[Task inputs — start]
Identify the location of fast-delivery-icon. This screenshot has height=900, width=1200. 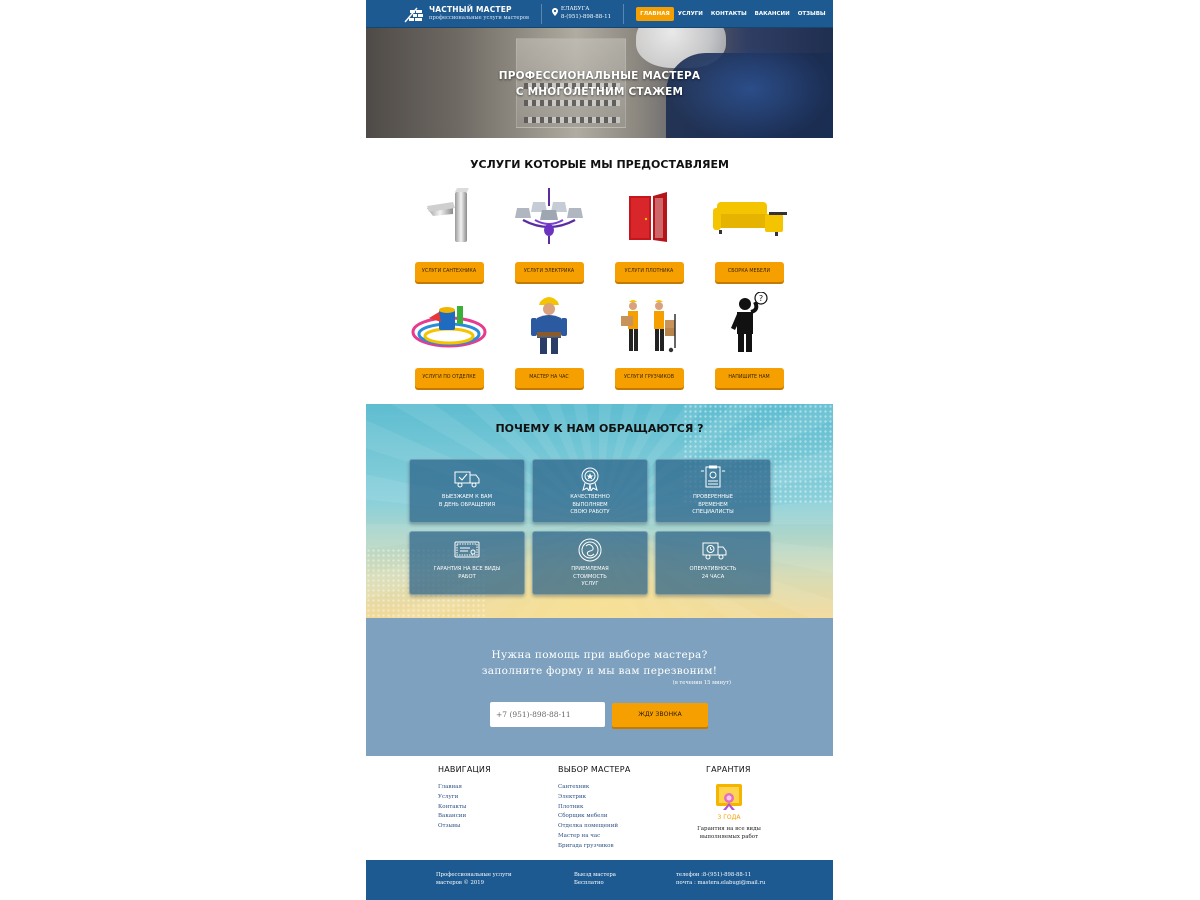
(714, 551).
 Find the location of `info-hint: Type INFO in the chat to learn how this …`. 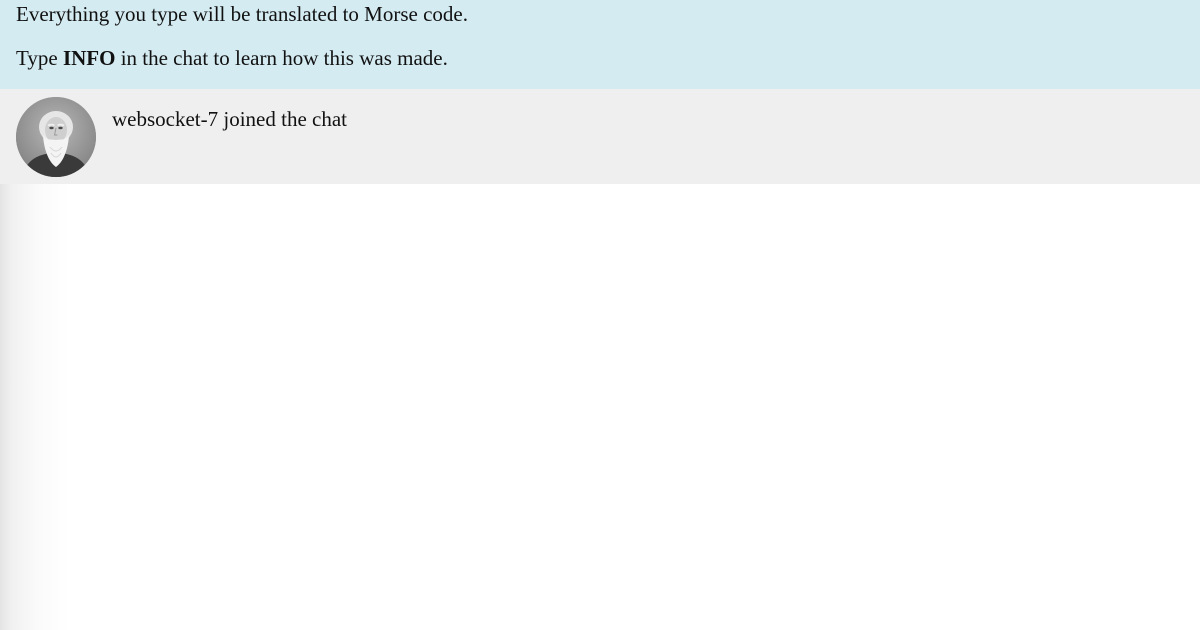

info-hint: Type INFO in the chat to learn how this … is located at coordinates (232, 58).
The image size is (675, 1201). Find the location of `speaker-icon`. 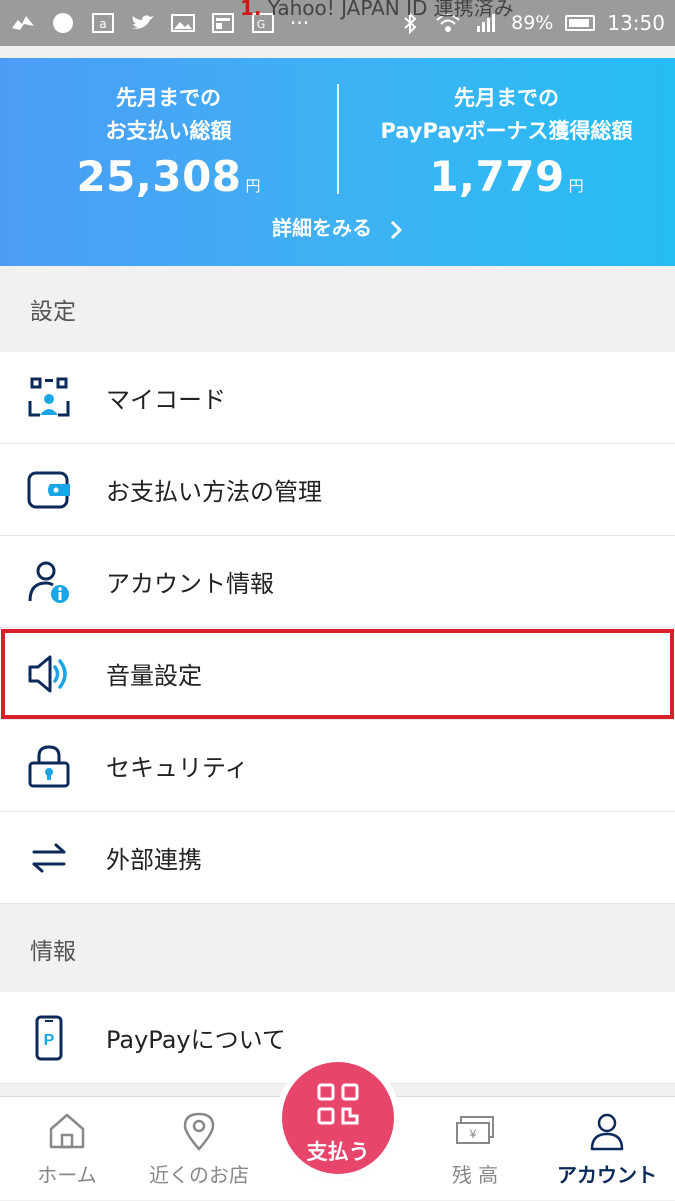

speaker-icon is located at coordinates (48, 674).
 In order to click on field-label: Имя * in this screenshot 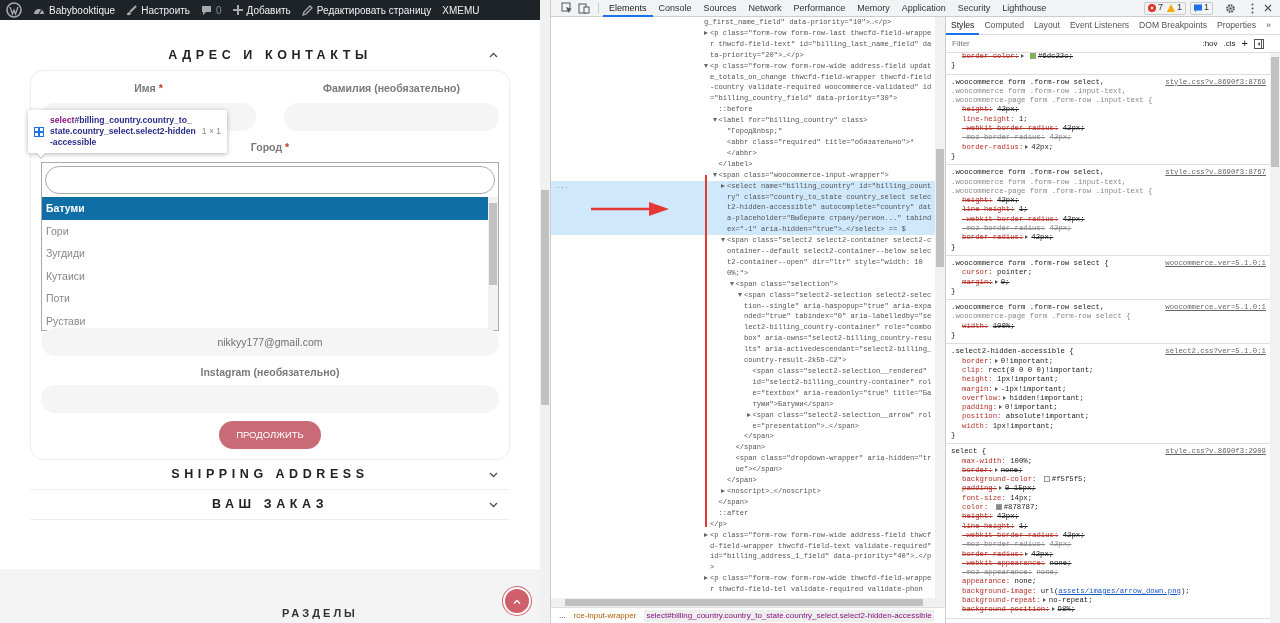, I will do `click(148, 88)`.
[Task inputs — finish]
[Task inputs — start]
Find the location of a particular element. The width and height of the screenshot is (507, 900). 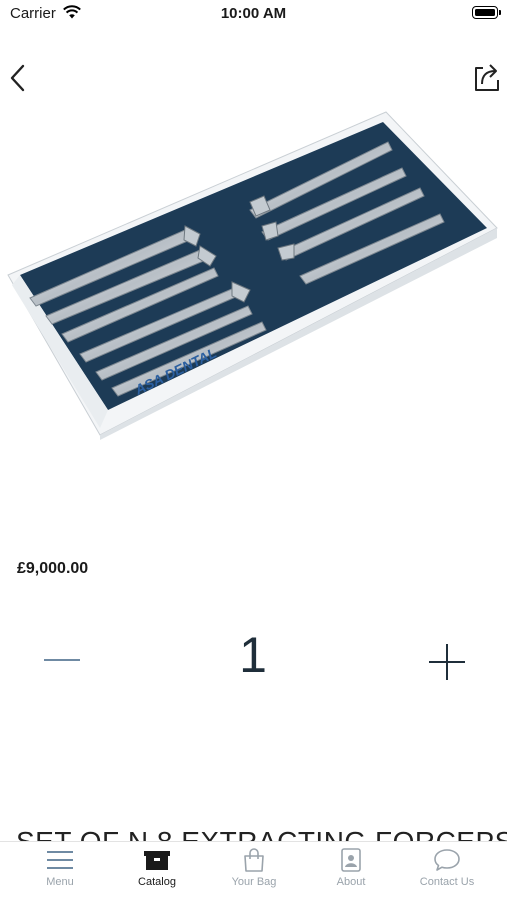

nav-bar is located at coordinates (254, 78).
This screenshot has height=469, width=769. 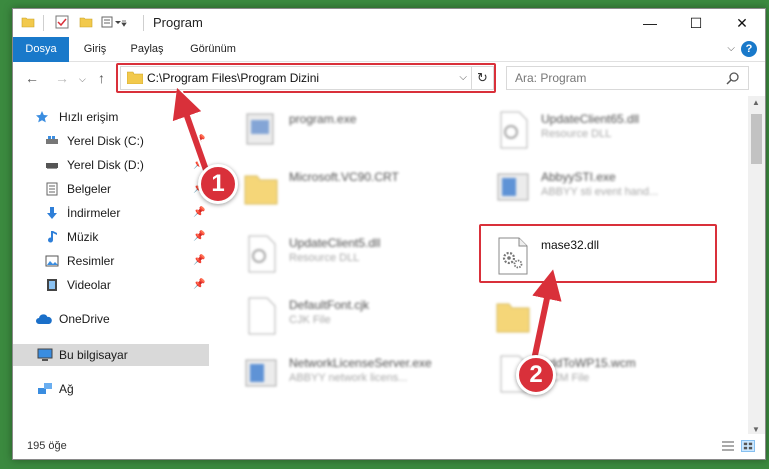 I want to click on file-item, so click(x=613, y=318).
[Task inputs — finish]
[Task inputs — start]
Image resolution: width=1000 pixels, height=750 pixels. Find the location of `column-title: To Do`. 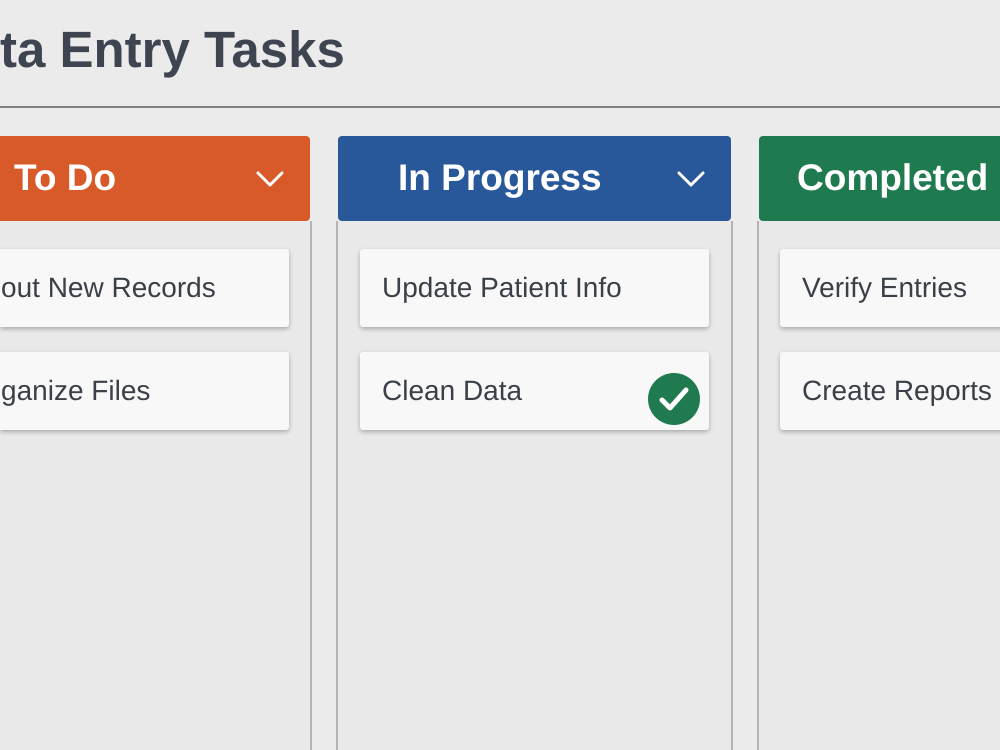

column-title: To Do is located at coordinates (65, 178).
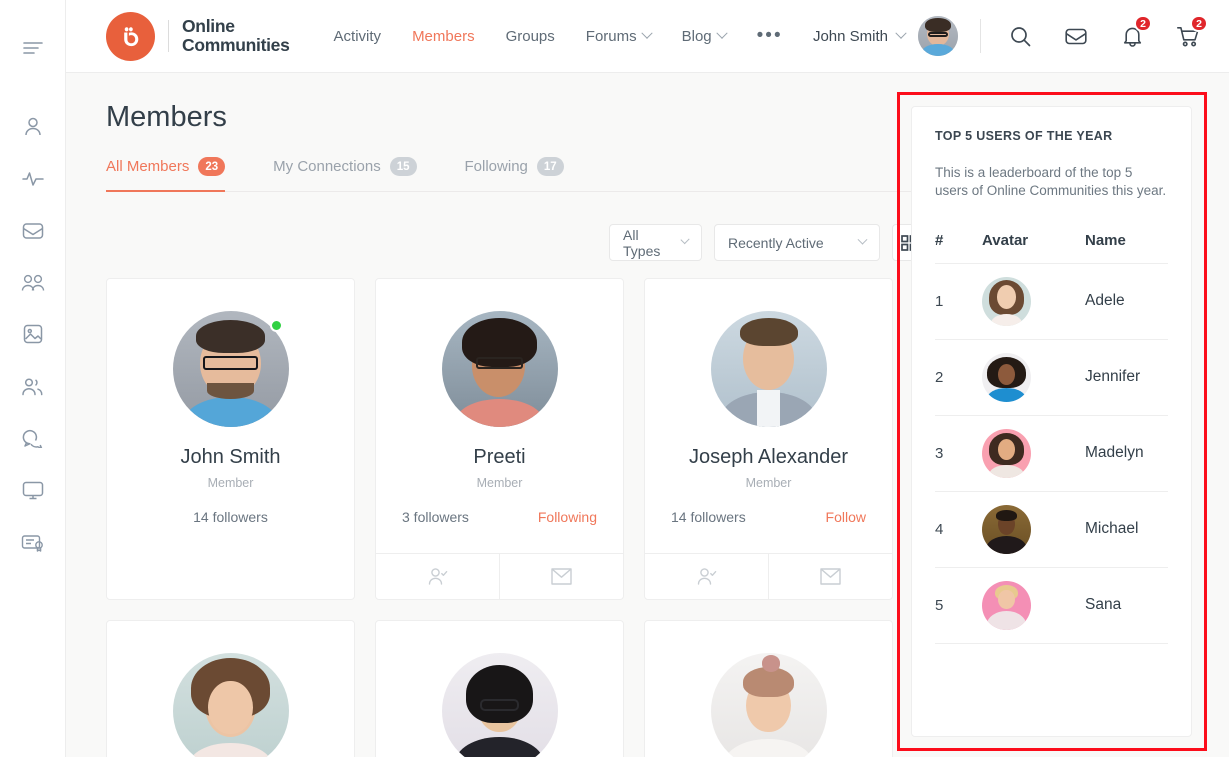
[Task inputs — finish]
Exercise aim:
Could you pull out, word for word, the data between the lines holding "Image resolution: width=1000" and "column-title: To Do is", inclusive, leaving the pictures out?

Completed exercise:
Image resolution: width=1000 pixels, height=750 pixels. Find the location of `column-title: To Do`. 

column-title: To Do is located at coordinates (65, 178).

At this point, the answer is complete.